• [Provided information]:
____________________
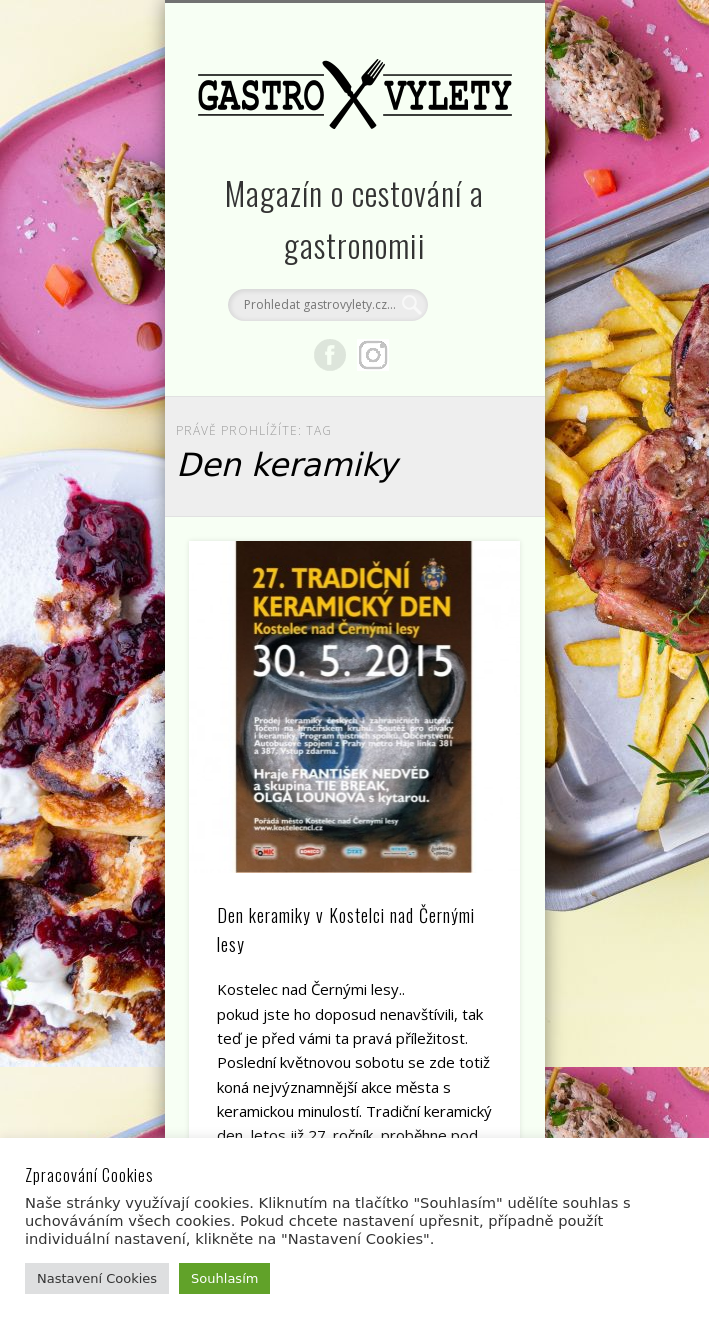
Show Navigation (471, 179)
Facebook (330, 355)
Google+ (373, 355)
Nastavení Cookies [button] (97, 1278)
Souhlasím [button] (224, 1278)
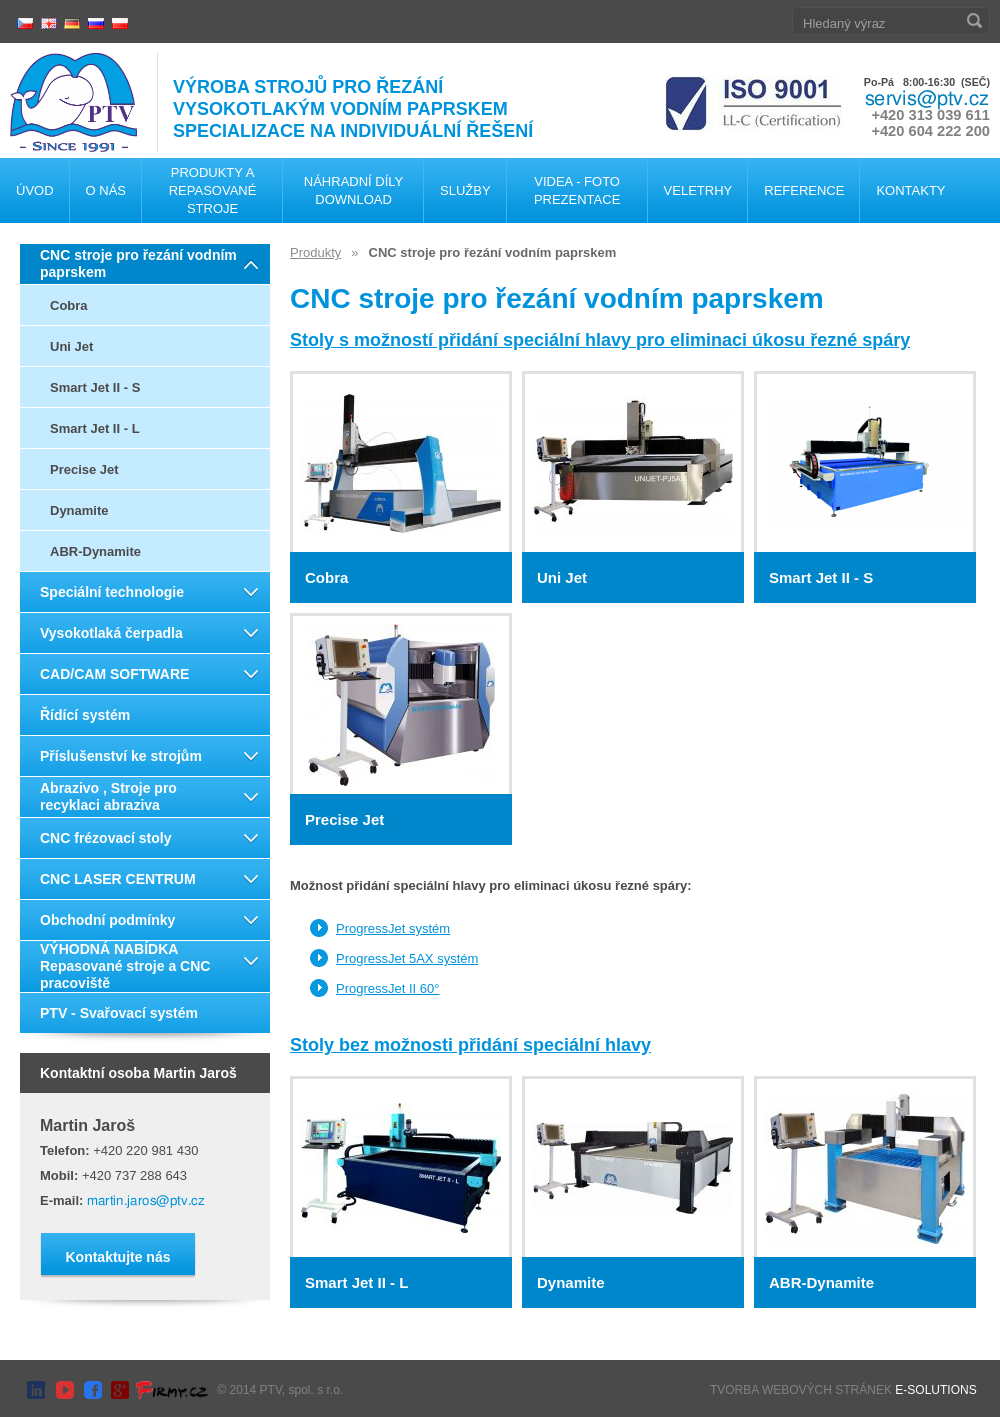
____________________
• [Exercise task]:
Reproduce all of the records above word for word, omitting the pictures.

• [Finished task]:
Show Navigation (471, 179)
Facebook (330, 355)
Google+ (373, 355)
Nastavení Cookies [button] (97, 1278)
Souhlasím [button] (224, 1278)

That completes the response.